[start]

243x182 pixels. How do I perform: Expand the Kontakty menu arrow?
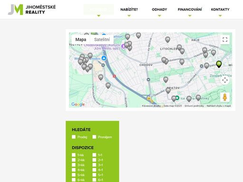[220, 16]
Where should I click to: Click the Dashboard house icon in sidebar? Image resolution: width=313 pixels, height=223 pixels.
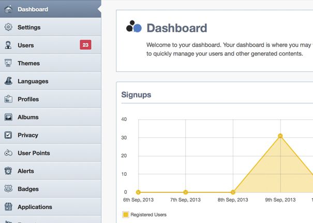(x=8, y=9)
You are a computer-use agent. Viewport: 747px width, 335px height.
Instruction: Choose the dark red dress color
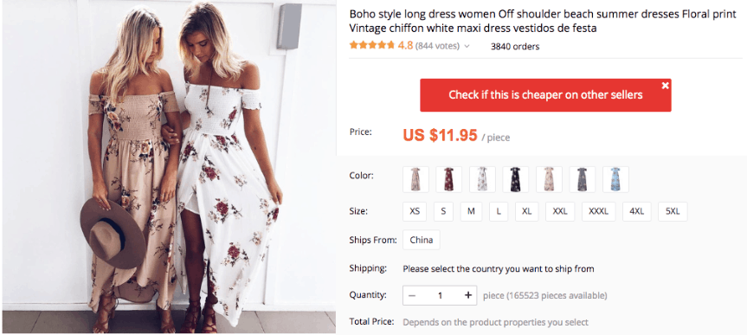[x=448, y=179]
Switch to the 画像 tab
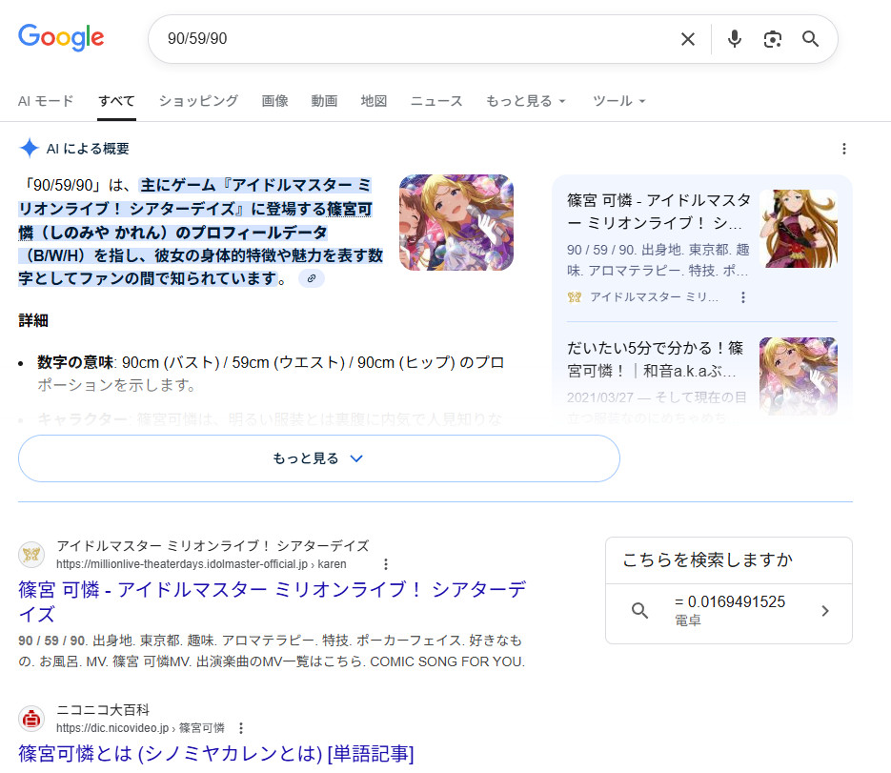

[end]

[Exercise description]: Rewrite all of the items above, swapping every "pixels" for "px" and changing nothing else, and leave the pictures out.

[Response to the exercise]:
243x182 px. How do I perform: Expand the Kontakty menu arrow?
[220, 16]
Where should I click to: Click the Dashboard house icon in sidebar? Image resolution: width=313 px, height=223 px.
(x=8, y=9)
You are a computer-use agent. Viewport: 747px width, 335px height.
Instruction: Choose the dark red dress color
[x=448, y=179]
Switch to the 画像 tab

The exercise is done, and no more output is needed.